A project log for 16-bit 'modern' homebrew CPU

DME is 16-bit custom CPU complete with a full software stack and a multi tasking operating system.

erwinmErwinM 09/24/2017 at 13:381 Comment

Yesterday and today I have been trying to get the Dhrystone benchmark program running on DME. It has turned out to be a typical homebrew cpu/os experience that makes this project so interesting to me.

After I downloaded the c code i tried to compile it. I got an error about missing malloc (which I have not implemented), but after replacing these with two static defines the code compiled, assembled and linked without errors. I tried to run it directly (without the OS): no go, the program gets stuck. Since I am running it without the OS i cannot write to the screen so I decide that debugging this way is a no go.

Next, I try to run it through my (work in progress) OS. It loads the code, runs it and....gets stuck (even at this point in the project, my first reaction is still 'yeah, well can't expect random c code to work like that). After some googling I tracked down a newer version of Dhrystone (version 2.1, was working with 1.1 before). This version is much nicer for two reasons: it has more verbose output telling the user what SHOULD be happening. And secondly, it's source is annotated to explain even more.
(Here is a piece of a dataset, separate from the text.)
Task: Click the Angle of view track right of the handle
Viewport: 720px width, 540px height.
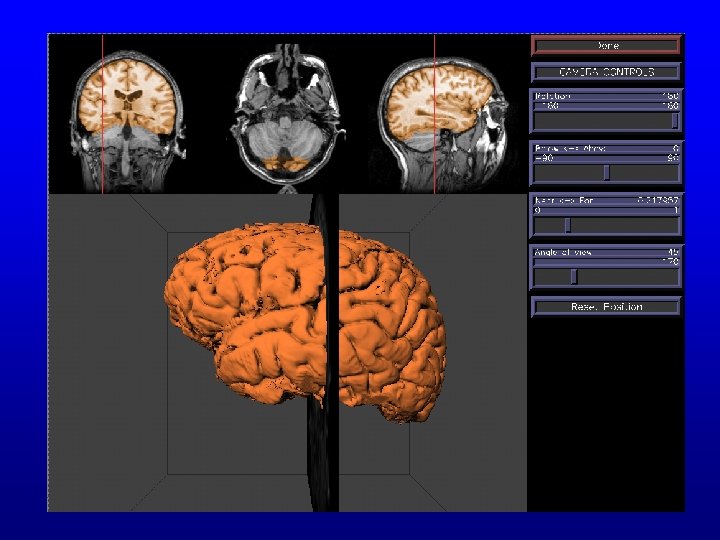Action: (x=630, y=276)

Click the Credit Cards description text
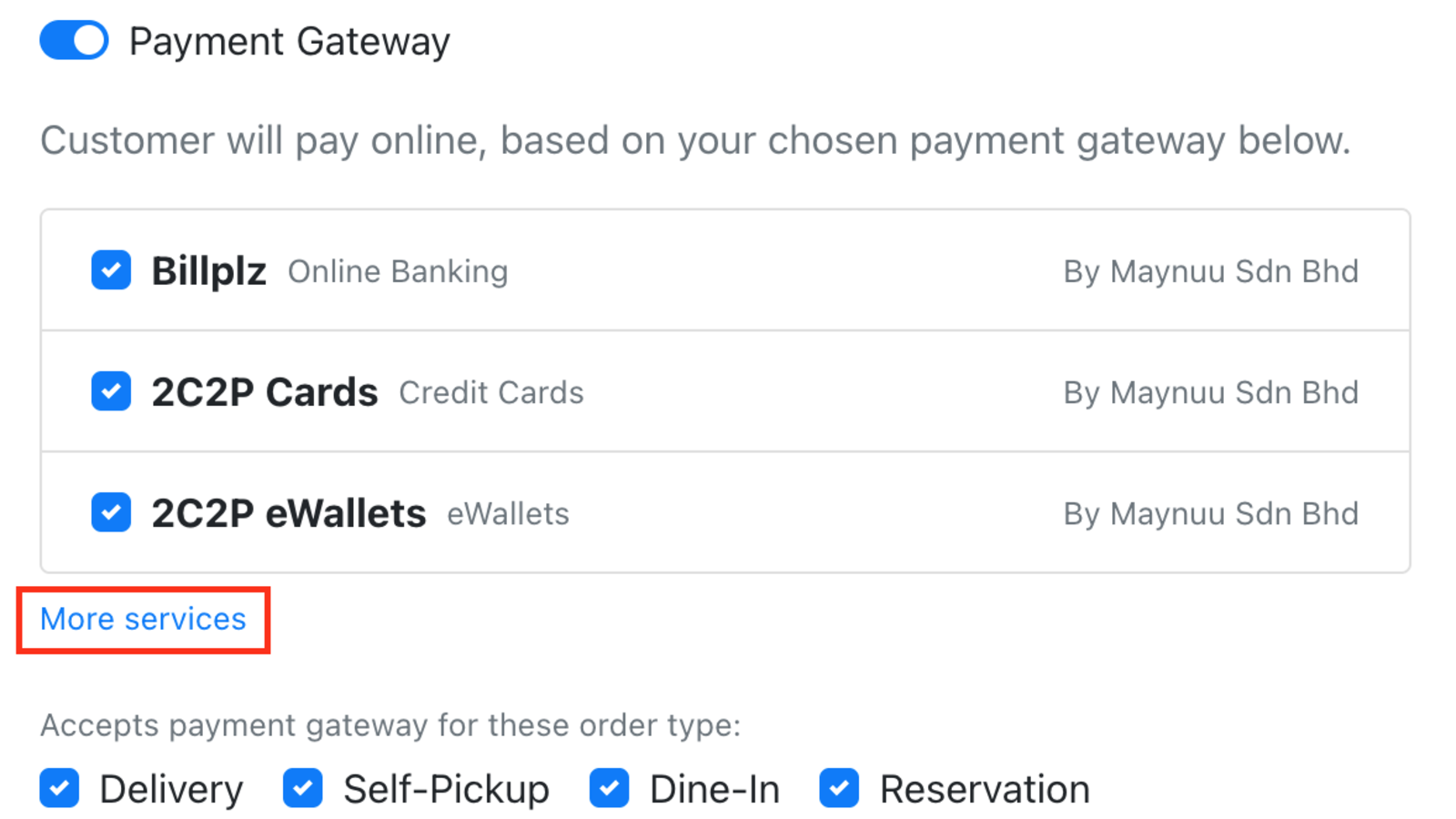pos(491,393)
I add some debugging printf statements and run the code again. It is only then I noticed that *nothing* is actually getting printed to the terminal (this is not always immediatley obvious as my OS is still very noisy with lots of debugging info being printed). I poke at the problem a bit but soon give up and call it a day.

When I got back today I decided there should be no reason printf should not be working, it has been working for the last few weeks. I put in a halt() just after the first printf, run it and...nothing. The Dhrystone code looks like an ancient dialect of c to me and has fairly long and complex strings in the printf statements. I decide to comment out most of them. Run the code and now the single printf statement is being printed to the screen. Aha! so now I only need to find the offending string and then figure out how to fix it! As I am commenting in 5 or so statements at a time and testing the code, another realisation dawns on me: each added statement makes the code longer, is all the code getting loaded in by the os? A quick look with the simulator reveals that the answer is no it's not. The last part of the program (where the strings are), does not get loaded.
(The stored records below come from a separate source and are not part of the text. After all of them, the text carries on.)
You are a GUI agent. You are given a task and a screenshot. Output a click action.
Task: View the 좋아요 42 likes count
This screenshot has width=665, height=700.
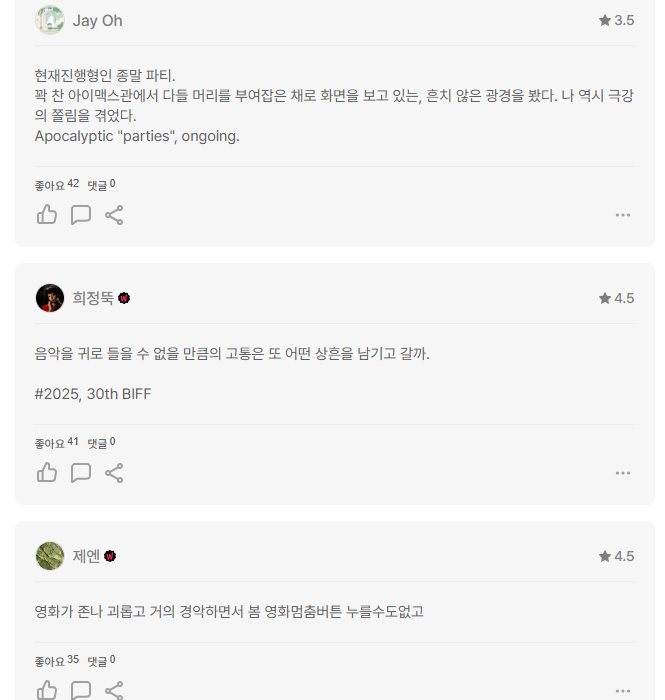[x=57, y=184]
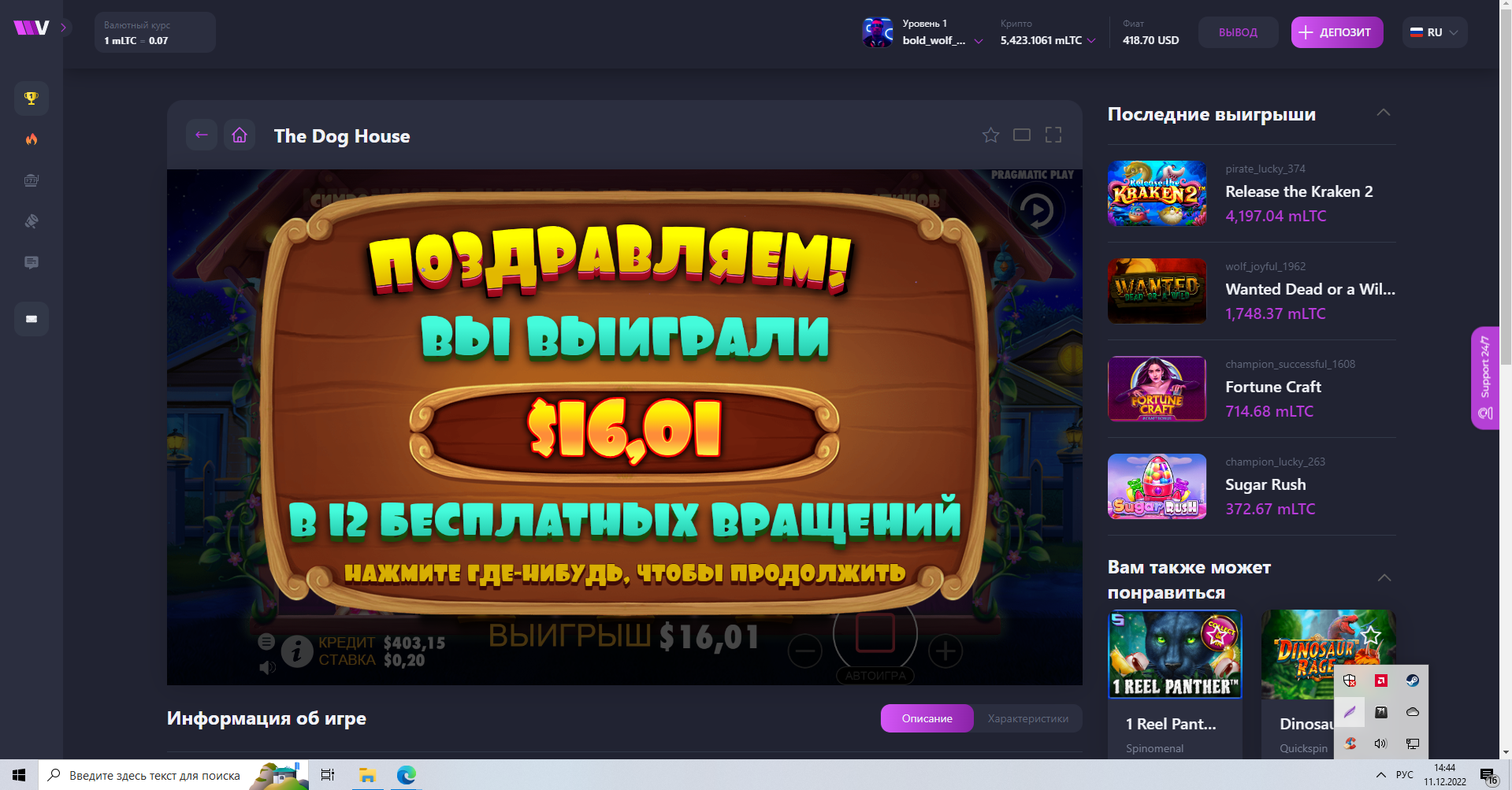1512x790 pixels.
Task: Enable theater mode rectangle icon
Action: point(1022,135)
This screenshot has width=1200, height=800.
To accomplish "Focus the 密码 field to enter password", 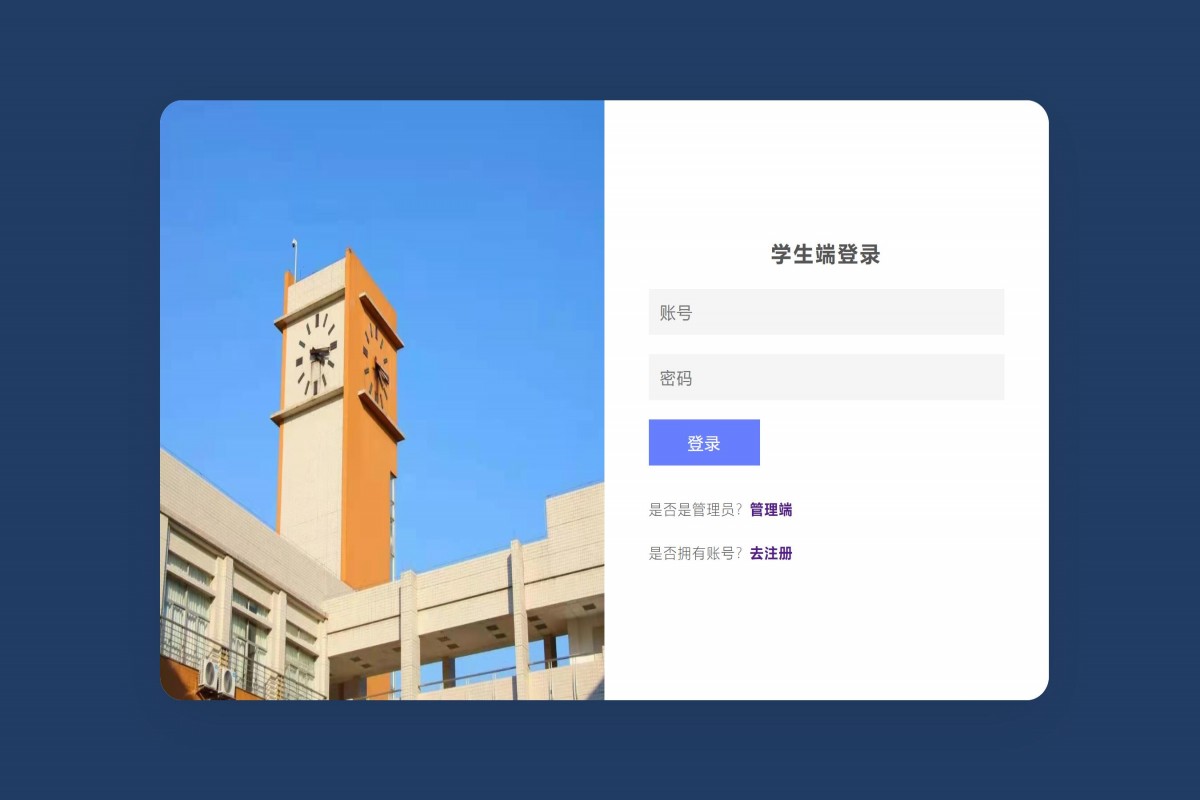I will (826, 377).
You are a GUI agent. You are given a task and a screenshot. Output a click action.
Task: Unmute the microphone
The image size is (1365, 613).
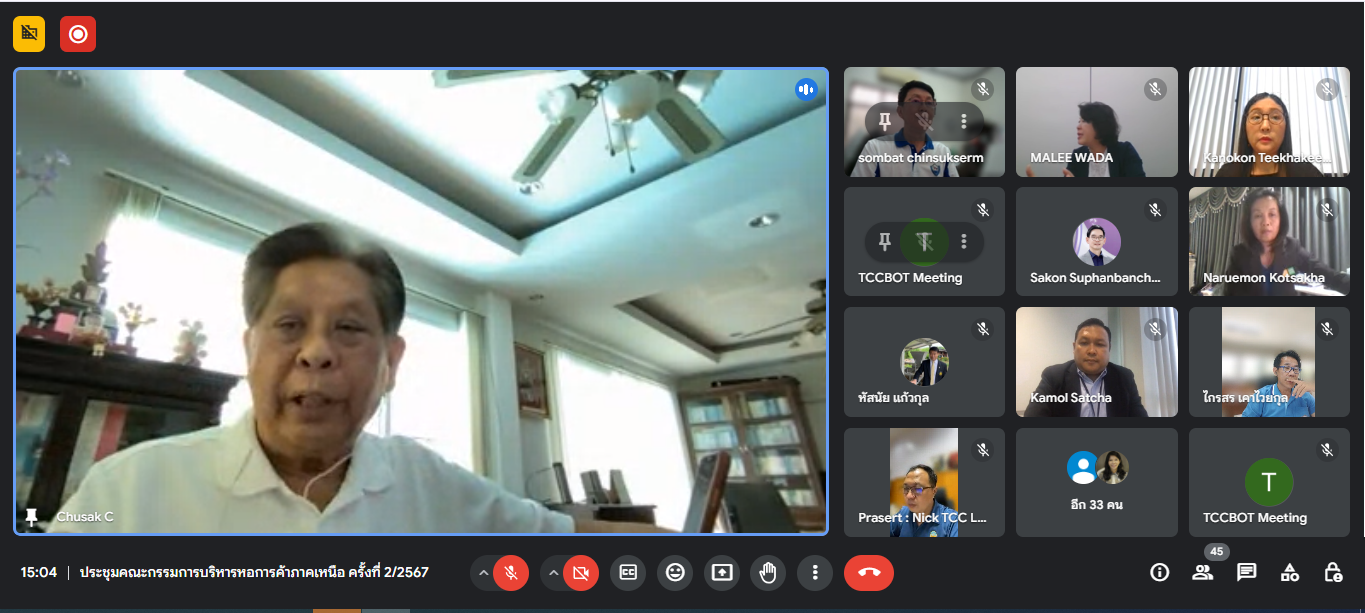tap(511, 572)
My OS uses a unix-like inode scheme for a FS (based of xv6) and it uses direct blocks and indirect blocks to load files. Indirect blocks are used for larger files. Turns out the Dhrystone program is the first program that utilised my indirect block code and it didn't work. After some probing at the code, I realised a 'greater than' should be replaced with a 'greater than or equal'. Solved! the Dhrystone program is now being loaded in its entirety and each printf statement is working as it should!

Except that the program still gets stuck. Lucky for me, it gets stuck in a VERY basic routine (Proc_5), which only assigns a character to a pre-declared memory location. And this is not working. I isolate the code and sure enough it does not work: it seems as my asm/linker is not correctly assigning the addresses for the pre-defined char location. So I dive back into the assembler. Now, this thing has been working for the last couple of months, so that code is only a little familiar to me. I put in some breakpoints (yay for debugging scripting languages) and find out that no memory is being reserved at all for statements with a size of 1 byte! The assembler essentially skips them. Few lines of code later and the assembler now handles odd byte sizes (any odd number of bytes would have tanked) correctly in its bss section.

I recompile Dhrystone and presto, it no longer gets stuck. Operation succes. Dhrystone 1.1 runs fine as well with the assembler fix. So in trying to get a piece of c code to run, I had to fix a bug in my OS, fix a bug in my assembler/linker and had to implement a missing instruction (unsigned greater than or equal) in my compiler, that I somehow had not gotten around to and which my entire OS has avoided using so far. The fixes are always fairly straightforward, it's the tracking down that is the interesting part.

An lastly of course, the score: DME clocks a Dhrystone score of 465. Just for comparison that puts DME about on par with a PDP-11:

The performance isn't too great when you take the clock speed into account, but simplicity over performance has been the motto.

Discussions

Ed S wrote 10/13/2017 at 04:55 point

Pretty good for an 8MHz CPU!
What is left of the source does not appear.